● **Information provided**
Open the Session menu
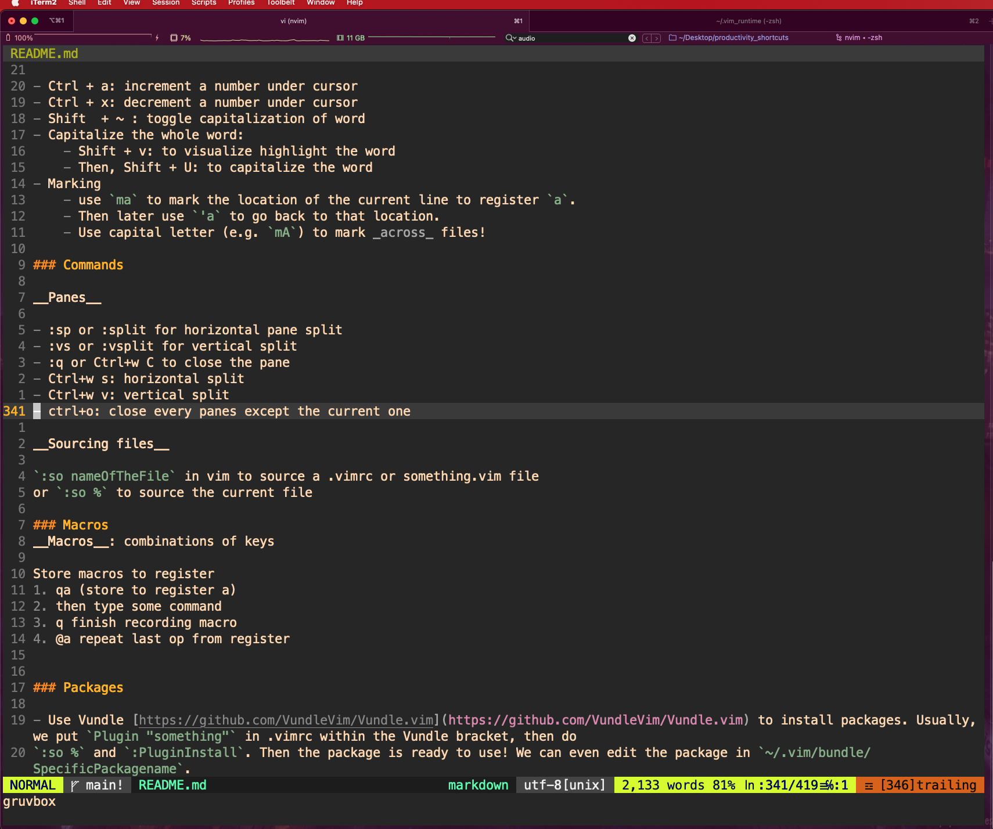click(x=166, y=3)
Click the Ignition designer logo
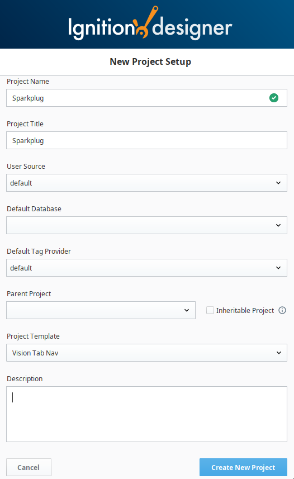294x479 pixels. click(150, 24)
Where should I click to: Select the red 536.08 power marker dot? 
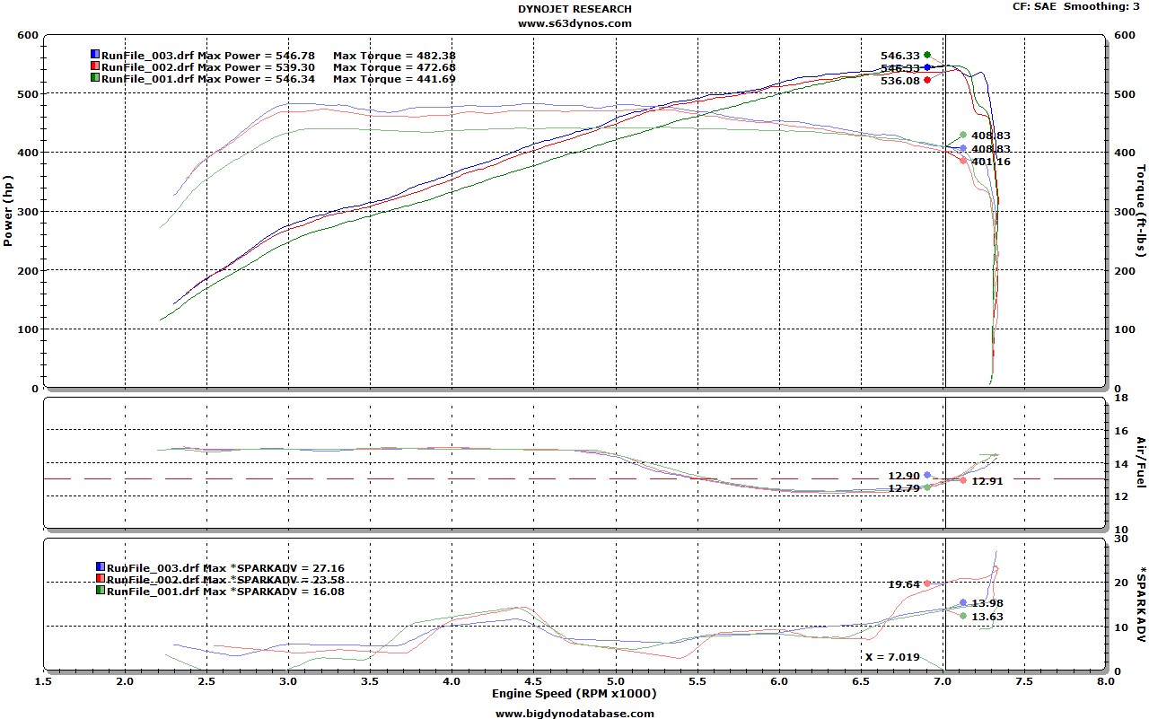coord(925,79)
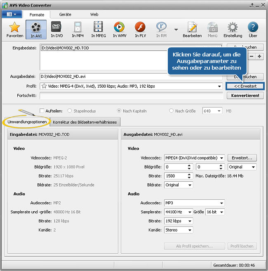Viewport: 268px width, 271px height.
Task: Open Korrektur des Bildseitenverhältnisses tab
Action: (x=85, y=122)
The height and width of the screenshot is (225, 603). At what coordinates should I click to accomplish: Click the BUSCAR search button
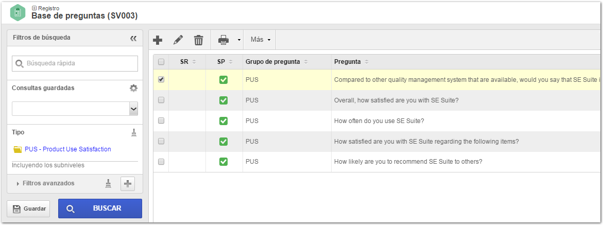[100, 209]
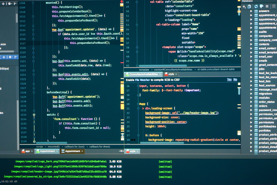Collapse the code fold at line 1508
This screenshot has height=185, width=277.
tap(33, 3)
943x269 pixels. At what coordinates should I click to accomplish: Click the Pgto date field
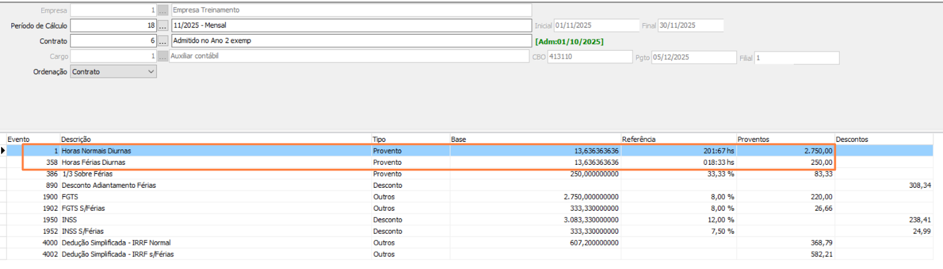[693, 58]
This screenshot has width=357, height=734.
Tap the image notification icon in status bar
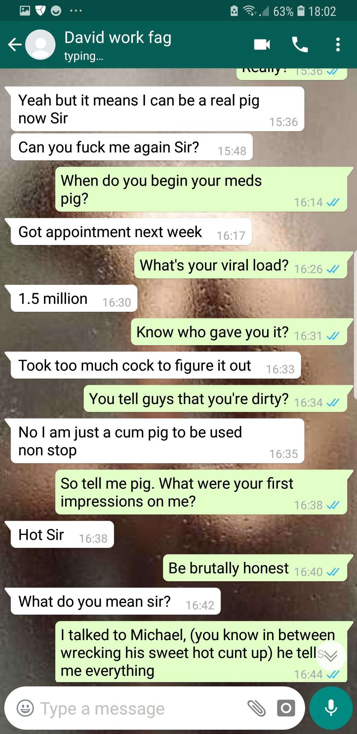click(x=25, y=11)
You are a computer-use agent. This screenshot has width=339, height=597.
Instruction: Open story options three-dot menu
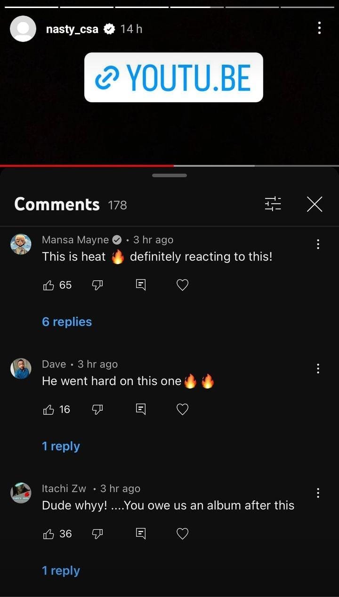pyautogui.click(x=319, y=29)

● **Work order**
Exclude the pictures and reproduce every entry exactly.

● **Solution for this exercise**
Open the Session menu
click(x=166, y=3)
Click the Ignition designer logo
294x479 pixels. click(150, 24)
Where should I click to: Select the red 536.08 power marker dot? 
coord(925,79)
Viewport: 268px width, 271px height.
Task: Open Korrektur des Bildseitenverhältnisses tab
Action: (x=85, y=122)
The height and width of the screenshot is (225, 603). At what coordinates should I click to accomplish: Click the BUSCAR search button
[100, 209]
Collapse the code fold at line 1508
This screenshot has height=185, width=277.
tap(33, 3)
943x269 pixels. At what coordinates should I click to accomplish: Click the Pgto date field
[693, 58]
This screenshot has width=357, height=734.
Tap the image notification icon in status bar
click(x=25, y=11)
You are a computer-use agent. This screenshot has width=339, height=597.
Instruction: Open story options three-dot menu
pyautogui.click(x=319, y=29)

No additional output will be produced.